Sagen wir mal so: Die Musik von „Frau ohne Schatten“ kann ich auch ohne Szene ganz hören. Bei „Boulevard Solitude“ würde ich das nicht länger als eine halbe Stunde tun, da ist das Bild dazu nötig.
Sie haben mehrere Werke von Wolfgang Rihm uraufgeführt, auch „Cornet Rilke“ von Matthus. Und Ihr bisheriges Verhältnis zu Henze?
Dessen große Sinfonia hatte ich in jungen Jahren auf Einladung von Hans Gierster hier in Nürnberg dirigiert – in einem dieser Groß-Konzerte von Philharmonikern und Symphonikern, die jetzt nicht mehr gewollt werden. Aber damals war ich selber noch ein Baby.
Lange galt Henze als feste Größe, um die viele Satelliten kreisten. Regelmäßig sorgten Uraufführungen für Diskussionen. Ist es das, was in der Oper 2008 fehlt – der Pate als Zeitgenosse im Zentrum?

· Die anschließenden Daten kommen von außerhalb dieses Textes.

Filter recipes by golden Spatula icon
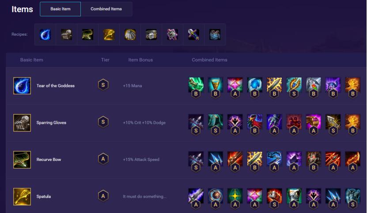coord(109,34)
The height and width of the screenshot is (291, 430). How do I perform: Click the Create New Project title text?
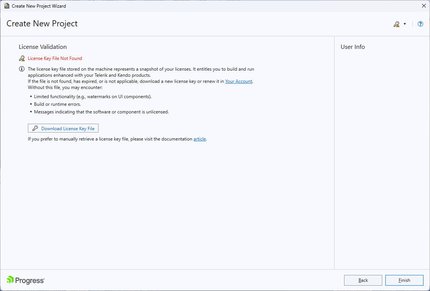[42, 23]
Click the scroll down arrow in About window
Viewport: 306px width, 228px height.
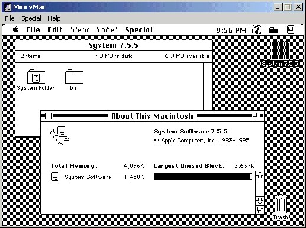click(x=260, y=201)
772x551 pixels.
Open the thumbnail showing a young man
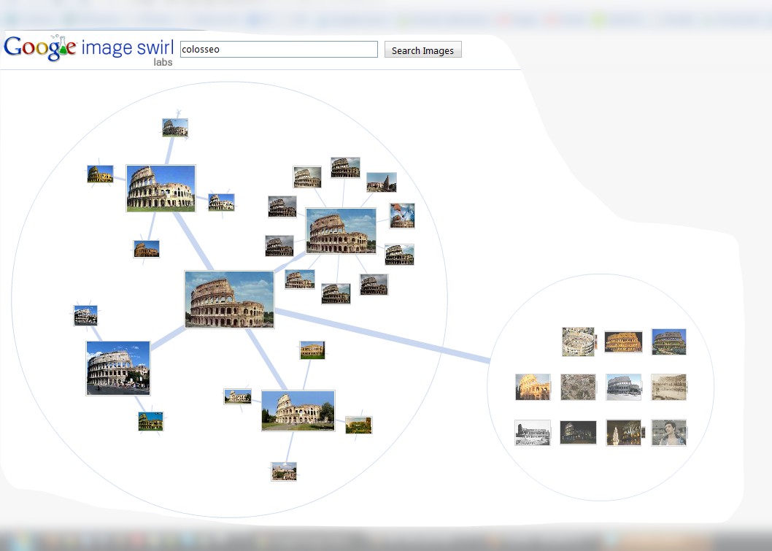(668, 433)
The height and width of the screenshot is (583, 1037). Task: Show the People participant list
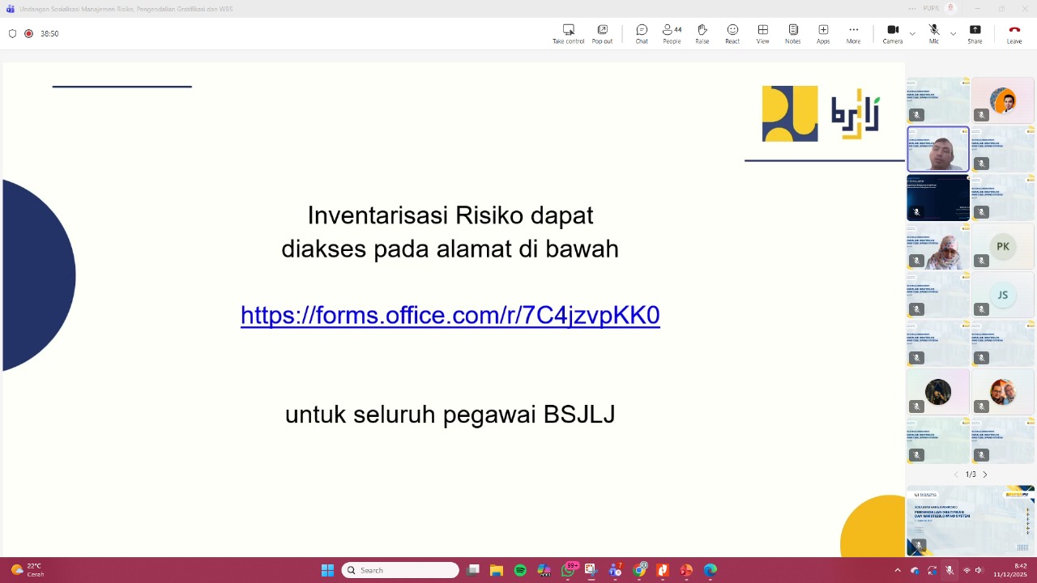click(672, 33)
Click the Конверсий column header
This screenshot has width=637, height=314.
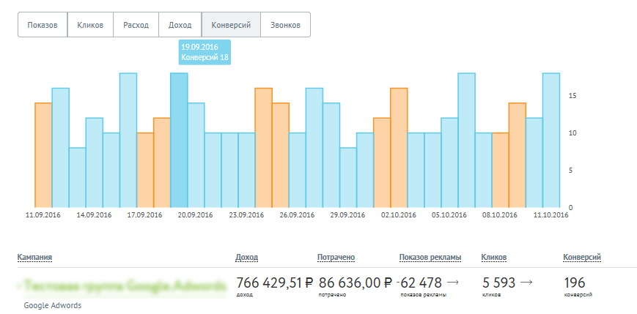coord(581,258)
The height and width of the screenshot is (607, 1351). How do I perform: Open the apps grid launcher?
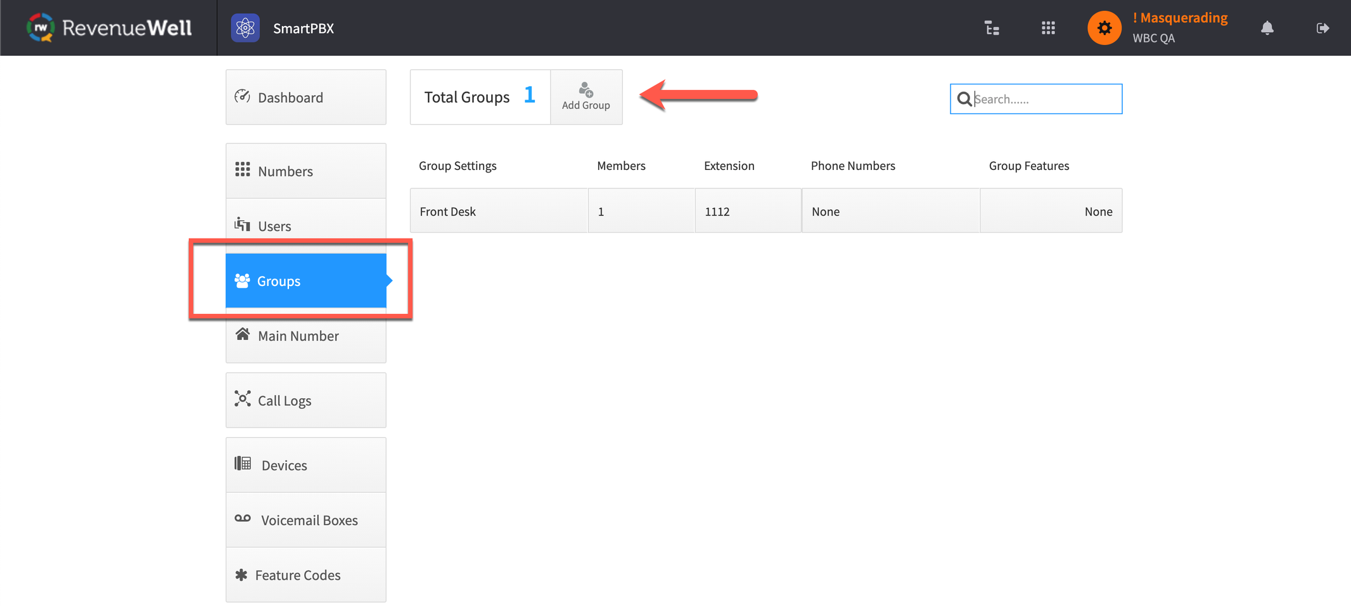(1048, 28)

Es wird ja viel geschrieben, aber es bleibt nichts. Es gibt immer mal wieder Ansätze, doch die Spuren sind nicht tief genug. Sowas wie der „Wozzeck“ war in den letzten Jahrzehnten leider nicht dabei, wenn es um Neues ging.
Gibt es für Sie dennoch in der jüngeren Vergangenheit Entdeckungen nachzuholen?

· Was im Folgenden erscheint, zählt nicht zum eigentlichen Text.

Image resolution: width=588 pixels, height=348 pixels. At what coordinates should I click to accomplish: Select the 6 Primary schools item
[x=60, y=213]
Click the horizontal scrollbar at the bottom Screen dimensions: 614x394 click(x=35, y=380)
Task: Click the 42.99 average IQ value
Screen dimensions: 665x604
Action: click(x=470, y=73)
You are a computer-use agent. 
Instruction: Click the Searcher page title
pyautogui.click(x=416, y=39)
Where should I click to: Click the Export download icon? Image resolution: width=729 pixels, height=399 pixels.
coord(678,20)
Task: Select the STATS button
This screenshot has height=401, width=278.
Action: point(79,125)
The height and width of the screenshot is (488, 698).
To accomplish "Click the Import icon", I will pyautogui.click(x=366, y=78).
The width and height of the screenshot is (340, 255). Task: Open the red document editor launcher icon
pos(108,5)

Schreker und Zemlinsky haben wir inzwischen zurück auf die Bühne gebracht und vielleicht sollten wir Karl Amadeus Hartmanns „Simplicius Simplicissimus“ wagen. Die Grundvoraussetzung sind exemplarische Aufführungen, die es ernst meinen mit der Vorlage. Ich gehe dem Orchester grade ziemlich auf den Wecker, weil ich den Henze ganz genau so will wie er geschrieben ist und die Meinung nicht akzeptiere, dass man Unterschiede nicht hört. Zur großen zeitlosen Moderne müssen wir dann sowieso wieder.
Was wäre das?
Ich werde sicher hier in Nürnberg eine der epochalen Opern von Alban Berg machen.
Sie kommen viel in USA herum, wo Vertonungen populärer Stoffe wie „Endstation Sehnsucht“ von Previn entstehen. Fällt da etwas ab für die Opern-Gegenwart in Europa?
Wenig, sehr wenig! Das geht bei den Amerikanern alles sehr in Richtung Musical.
Oder kommen noch Impulse vom einstigen Boom der Opern-Minimalisten wie Adams und Glass?
Wenn Sie mich da als Musiker fragen, muss ich sagen: Diese Zeiten sind seit Jahrzehnten vorbei, auch wenn gelegentlich in Deutschland noch Reste auftauchen. Perlen sind eben selten.